Complete the following:
a: Using the article about Julian Leyzaola, decide whether each statement agrees with it: (i) Leyzaola was a retired army officer; (ii) Leyzaola spent five years as Tijuana's top cop; (iii) Carlos Bustamante said he will appoint Gustavo Huerta as public safety secretary. For each, answer yes or no and quote the deciding words of the article.
b: Reproduce a passage from the article about Julian Leyzaola word for word. Begin at the words "Now he's out" and stop after the words "Bustamante's spokeswoman said.".

Document extract:
* * *

File - In this Dec. 2, 2008 file photo, Mexican Army Lt. Col. Julian Leyzaola, looks on after being sworn in as the new Public Safety Secretary in Tijuana, Mexico. Leyzaola was dismissed Friday, Nov. 26, 2010, after showing unprecedented zeal trying to end the grip of drug cartels on one of Mexico's most notoriously corrupt police forces.
Julian Leyzaola tried with unprecedented zeal to end the grip of drug cartels on one of Mexico's most notoriously corrupt police forces: In two years as top cop, he blanketed key parts of Tijuana with vetted officers, new patrol cars and military commanders, while purging hundreds of allegedly corrupt cops.
The retired army officer survived a drug-gang assassination campaign that killed dozens of his officers. He says he rejected an $80,000-a-week offer from an emissary of Mexico's most-wanted drug lord, Joaquin "El Chapo" Guzman.
Now he's out of a job.
Mayor-Elect Carlos Bustamante said he will appoint Leyzaola's closest aide, Gustavo Huerta, as public safety secretary when his term begins Tuesday. Huerta, 42, knows Tijuana and is positioned to build on recent successes, Bustamante's spokeswoman said.

* * *

Entries shown:

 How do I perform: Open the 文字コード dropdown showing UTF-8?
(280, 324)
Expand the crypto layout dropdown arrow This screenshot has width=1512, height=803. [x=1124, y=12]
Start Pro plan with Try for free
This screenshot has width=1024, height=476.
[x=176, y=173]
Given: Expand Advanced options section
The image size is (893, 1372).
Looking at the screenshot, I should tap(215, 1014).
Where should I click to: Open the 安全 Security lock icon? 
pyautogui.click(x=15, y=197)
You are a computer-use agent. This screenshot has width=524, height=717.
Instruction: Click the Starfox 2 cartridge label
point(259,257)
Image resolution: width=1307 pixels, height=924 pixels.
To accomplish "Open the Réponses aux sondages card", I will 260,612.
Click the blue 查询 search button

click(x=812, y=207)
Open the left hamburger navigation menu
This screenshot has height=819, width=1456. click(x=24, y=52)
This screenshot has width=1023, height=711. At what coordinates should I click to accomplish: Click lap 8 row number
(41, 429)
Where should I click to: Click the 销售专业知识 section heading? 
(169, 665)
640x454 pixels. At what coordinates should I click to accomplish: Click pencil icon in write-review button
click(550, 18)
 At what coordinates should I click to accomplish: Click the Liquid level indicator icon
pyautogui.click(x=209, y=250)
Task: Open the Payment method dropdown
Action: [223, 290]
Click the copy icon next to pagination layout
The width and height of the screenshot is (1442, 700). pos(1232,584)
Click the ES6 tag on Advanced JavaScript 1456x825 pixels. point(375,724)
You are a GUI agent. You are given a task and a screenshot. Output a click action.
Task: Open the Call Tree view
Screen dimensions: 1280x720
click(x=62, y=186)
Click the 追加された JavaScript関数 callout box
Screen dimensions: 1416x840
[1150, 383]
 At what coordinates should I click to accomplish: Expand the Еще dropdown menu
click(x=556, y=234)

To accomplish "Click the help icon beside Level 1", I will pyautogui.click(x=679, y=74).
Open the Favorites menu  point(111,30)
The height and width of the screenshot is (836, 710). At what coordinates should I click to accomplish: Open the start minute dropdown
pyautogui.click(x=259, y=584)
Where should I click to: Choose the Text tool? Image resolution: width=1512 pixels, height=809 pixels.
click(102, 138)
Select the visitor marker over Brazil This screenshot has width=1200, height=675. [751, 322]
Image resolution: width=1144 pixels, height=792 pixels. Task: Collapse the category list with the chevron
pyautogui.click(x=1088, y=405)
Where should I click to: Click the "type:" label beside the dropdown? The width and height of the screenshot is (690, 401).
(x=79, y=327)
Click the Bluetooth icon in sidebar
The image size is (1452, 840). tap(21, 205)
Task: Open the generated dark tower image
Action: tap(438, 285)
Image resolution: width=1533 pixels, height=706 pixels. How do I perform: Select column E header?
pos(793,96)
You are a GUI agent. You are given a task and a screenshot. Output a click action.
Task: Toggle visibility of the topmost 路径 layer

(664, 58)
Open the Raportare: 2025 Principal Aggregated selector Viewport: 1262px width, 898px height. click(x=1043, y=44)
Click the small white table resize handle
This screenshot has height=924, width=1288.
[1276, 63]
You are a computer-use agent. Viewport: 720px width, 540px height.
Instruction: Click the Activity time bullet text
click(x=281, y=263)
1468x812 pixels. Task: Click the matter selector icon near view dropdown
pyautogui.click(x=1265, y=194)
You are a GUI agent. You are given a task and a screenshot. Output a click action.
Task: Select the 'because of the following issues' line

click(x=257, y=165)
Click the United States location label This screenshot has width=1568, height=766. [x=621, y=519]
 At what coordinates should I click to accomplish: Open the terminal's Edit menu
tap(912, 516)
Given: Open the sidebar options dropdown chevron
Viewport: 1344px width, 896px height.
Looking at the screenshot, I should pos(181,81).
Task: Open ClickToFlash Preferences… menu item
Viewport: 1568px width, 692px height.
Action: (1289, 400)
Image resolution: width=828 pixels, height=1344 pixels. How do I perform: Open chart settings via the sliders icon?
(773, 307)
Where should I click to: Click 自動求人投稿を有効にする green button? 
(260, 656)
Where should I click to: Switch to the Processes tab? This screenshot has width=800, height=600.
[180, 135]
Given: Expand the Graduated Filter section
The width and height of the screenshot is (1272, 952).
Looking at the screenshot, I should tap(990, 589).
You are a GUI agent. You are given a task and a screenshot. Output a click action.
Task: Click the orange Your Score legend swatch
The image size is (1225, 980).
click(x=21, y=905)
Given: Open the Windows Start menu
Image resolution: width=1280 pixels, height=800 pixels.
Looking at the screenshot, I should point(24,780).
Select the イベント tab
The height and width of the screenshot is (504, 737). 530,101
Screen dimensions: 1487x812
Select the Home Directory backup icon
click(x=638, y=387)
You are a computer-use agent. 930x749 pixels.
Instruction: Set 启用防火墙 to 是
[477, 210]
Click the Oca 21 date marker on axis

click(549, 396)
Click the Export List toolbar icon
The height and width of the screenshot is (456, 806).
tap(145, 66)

* * *

Final results:
a:
(i) Yes: "The retired army officer survived a drug-gang assassination campaign that killed dozens of his officers."
(ii) No: "In two years as top cop"
(iii) Yes: "Mayor-Elect Carlos Bustamante said he will appoint Leyzaola's closest aide, Gustavo Huerta, as public safety secretary"

b:
Now he's out of a job.
Mayor-Elect Carlos Bustamante said he will appoint Leyzaola's closest aide, Gustavo Huerta, as public safety secretary when his term begins Tuesday. Huerta, 42, knows Tijuana and is positioned to build on recent successes, Bustamante's spokeswoman said.